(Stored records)
- - -

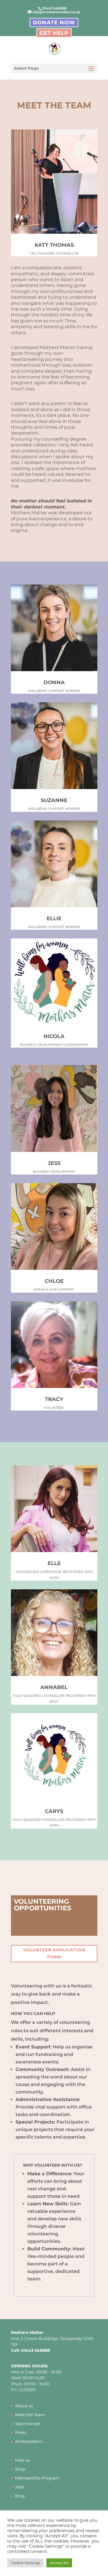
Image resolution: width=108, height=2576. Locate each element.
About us (24, 2405)
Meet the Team (30, 2414)
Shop (20, 2469)
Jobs (19, 2487)
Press (20, 2432)
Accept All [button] (59, 2562)
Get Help (54, 33)
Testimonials (27, 2423)
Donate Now (54, 22)
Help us (22, 2460)
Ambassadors (28, 2441)
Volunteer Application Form (54, 1953)
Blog (20, 2496)
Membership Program (37, 2478)
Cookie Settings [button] (25, 2562)
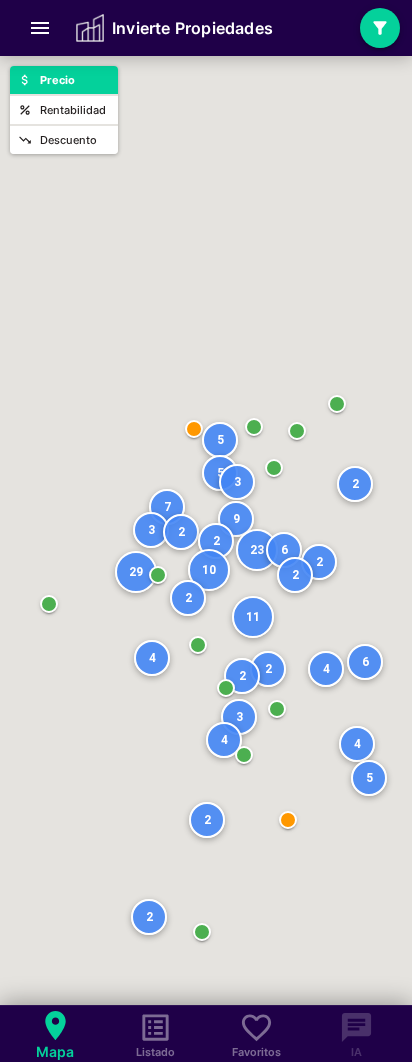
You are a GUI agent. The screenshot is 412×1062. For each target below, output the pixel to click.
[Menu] (40, 28)
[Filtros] (380, 28)
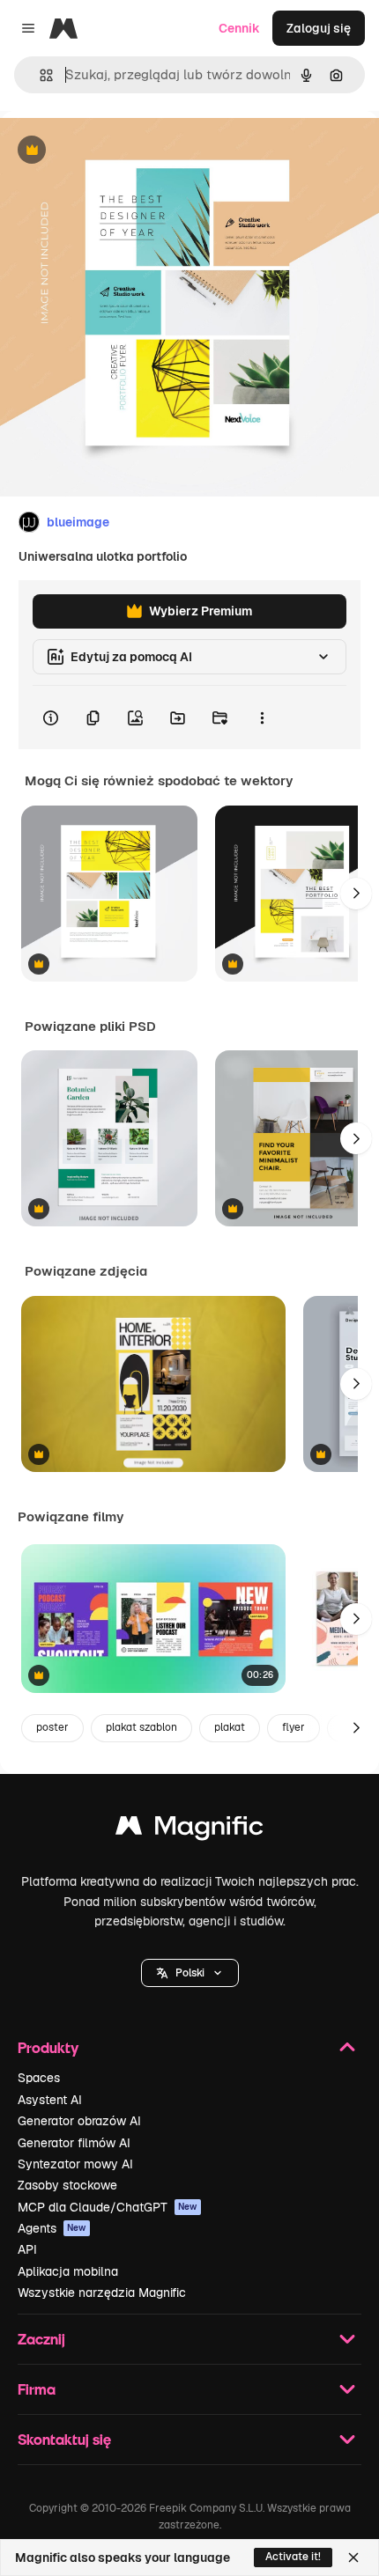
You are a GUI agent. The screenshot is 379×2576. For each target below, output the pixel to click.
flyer (293, 1727)
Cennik (239, 28)
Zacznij (41, 2338)
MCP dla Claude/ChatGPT (107, 2207)
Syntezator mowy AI (75, 2164)
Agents (52, 2228)
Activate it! (293, 2557)
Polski (189, 1973)
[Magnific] (189, 1830)
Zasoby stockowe (67, 2185)
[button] (190, 1973)
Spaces (39, 2078)
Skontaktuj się (64, 2439)
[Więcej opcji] (261, 717)
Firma (37, 2389)
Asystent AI (50, 2100)
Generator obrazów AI (79, 2121)
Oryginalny (121, 151)
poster (52, 1727)
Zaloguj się (318, 28)
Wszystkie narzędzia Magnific (102, 2292)
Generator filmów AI (74, 2143)
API (27, 2249)
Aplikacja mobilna (68, 2271)
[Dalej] (356, 894)
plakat (229, 1727)
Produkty (48, 2047)
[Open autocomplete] (39, 75)
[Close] (353, 2557)
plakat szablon (141, 1727)
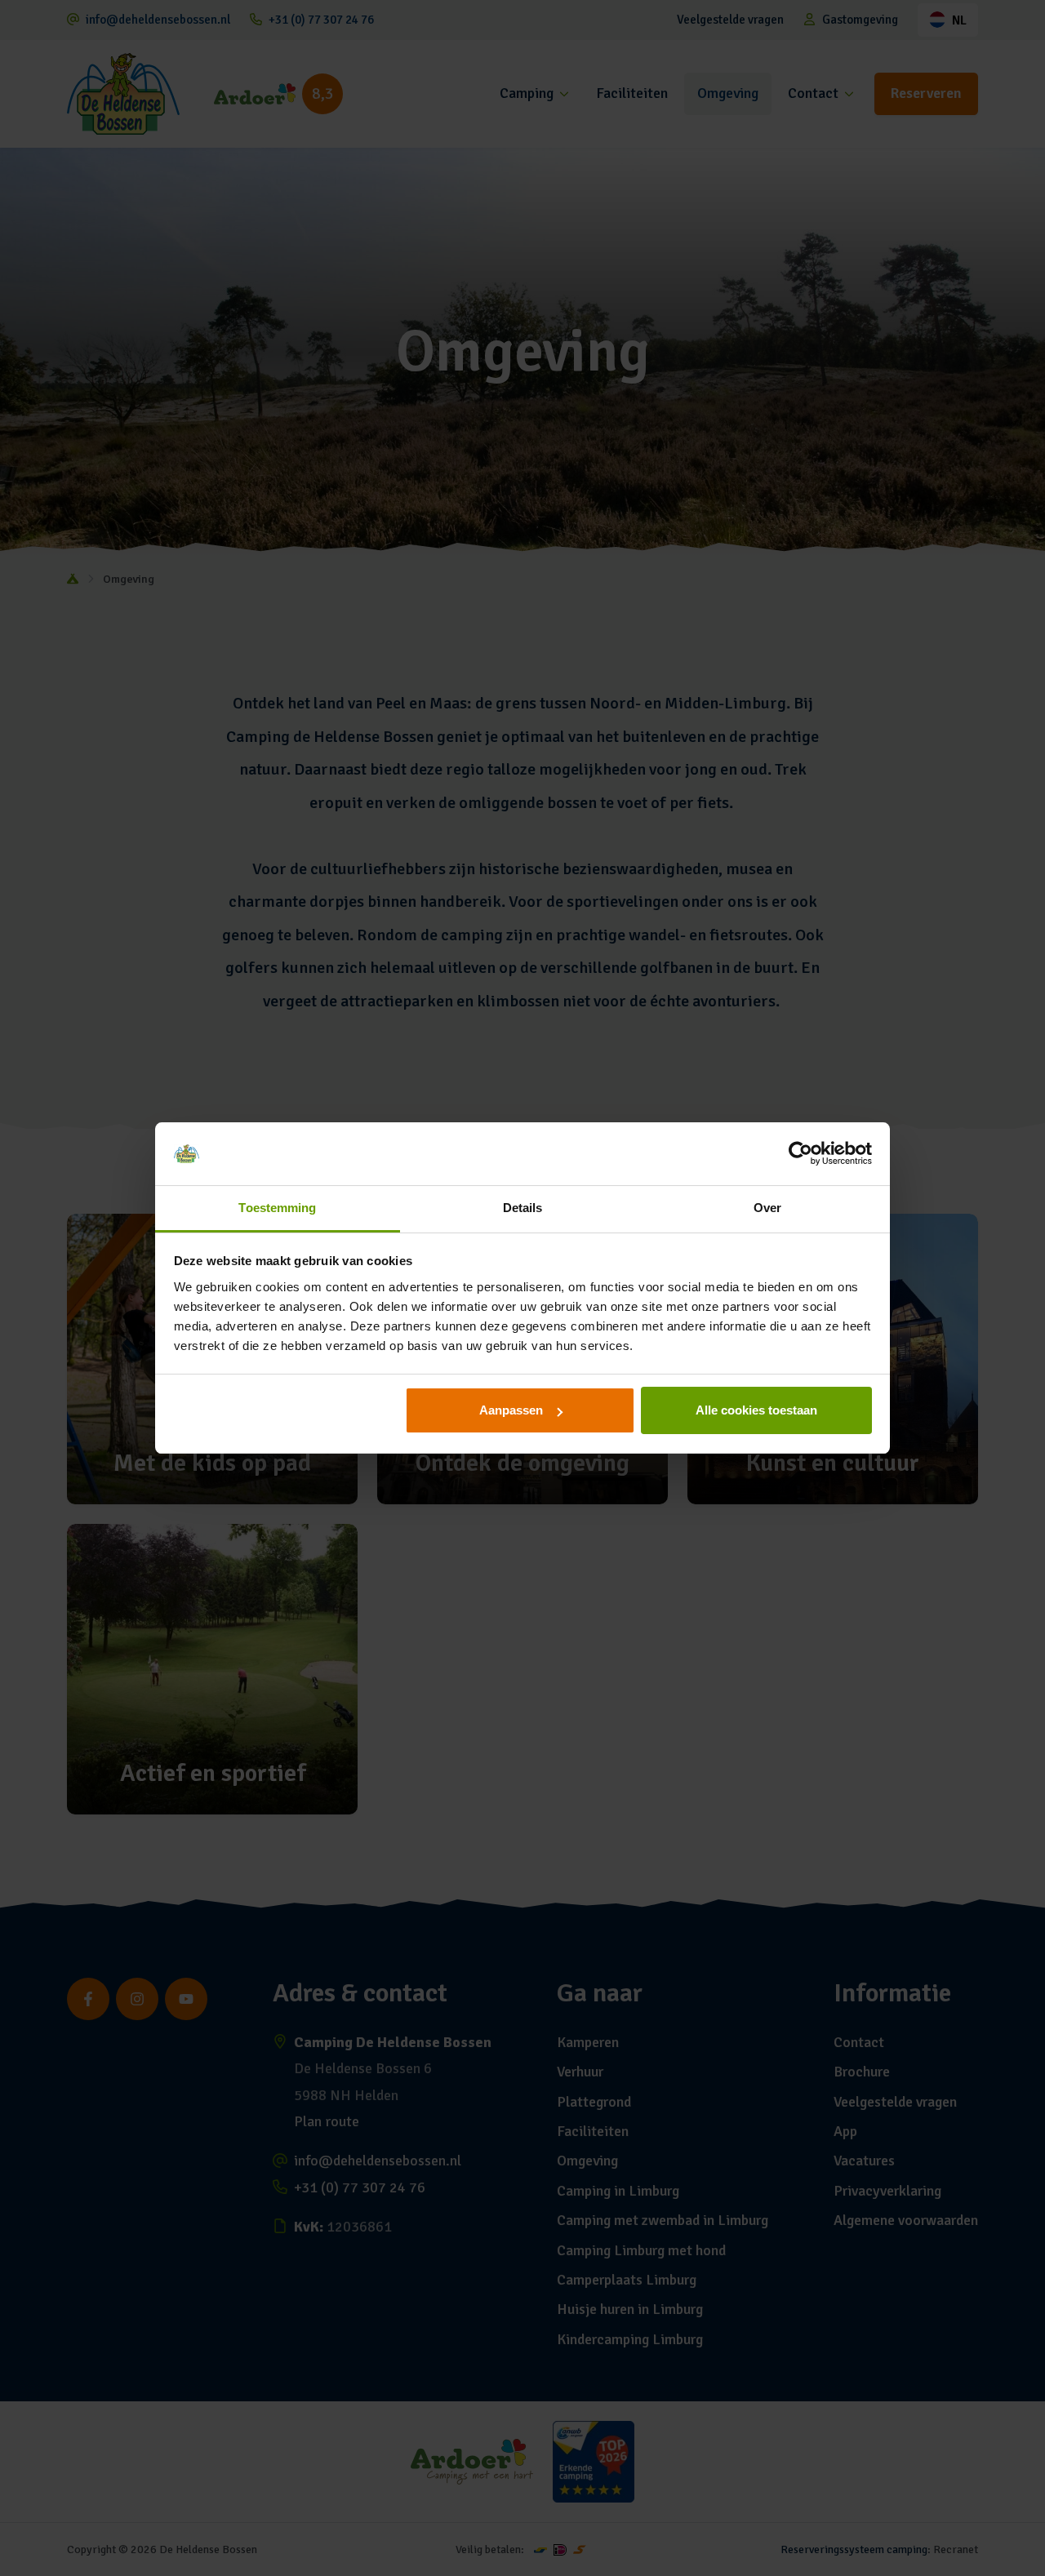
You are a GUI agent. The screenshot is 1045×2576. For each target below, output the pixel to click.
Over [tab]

- - -

• **Task statement**
Exactly as they stand, the entries must be written out again, pictures excluded.

• **Exercise answer**
Image resolution: width=108, height=2576. Locate each element.
About us (24, 2405)
Meet the Team (30, 2414)
Shop (20, 2469)
Jobs (19, 2487)
Press (20, 2432)
Accept All [button] (59, 2562)
Get Help (54, 33)
Testimonials (27, 2423)
Donate Now (54, 22)
Help us (22, 2460)
Ambassadors (28, 2441)
Volunteer Application Form (54, 1953)
Blog (20, 2496)
Membership Program (37, 2478)
Cookie Settings [button] (25, 2562)
You are a GUI agent. The screenshot is 412×1062. For each target below, output the pixel to click.
[Menu] (40, 28)
[Filtros] (380, 28)
You are a GUI agent. The screenshot is 379×2576. For each target below, output the pixel to click.
flyer (293, 1727)
Cennik (239, 28)
Zacznij (41, 2338)
MCP dla Claude/ChatGPT (107, 2207)
Syntezator mowy AI (75, 2164)
Agents (52, 2228)
Activate it! (293, 2557)
Polski (189, 1973)
[Magnific] (189, 1830)
Zasoby stockowe (67, 2185)
[button] (190, 1973)
Spaces (39, 2078)
Skontaktuj się (64, 2439)
[Więcej opcji] (261, 717)
Firma (37, 2389)
Asystent AI (50, 2100)
Generator obrazów AI (79, 2121)
Oryginalny (121, 151)
poster (52, 1727)
Zaloguj się (318, 28)
Wszystkie narzędzia Magnific (102, 2292)
Generator filmów AI (74, 2143)
API (27, 2249)
Aplikacja mobilna (68, 2271)
[Dalej] (356, 894)
plakat (229, 1727)
Produkty (48, 2047)
[Open autocomplete] (39, 75)
[Close] (353, 2557)
plakat szablon (141, 1727)
You are a GUI agent. The screenshot is 1045×2576. For each target below, output the pixel to click.
Over [tab]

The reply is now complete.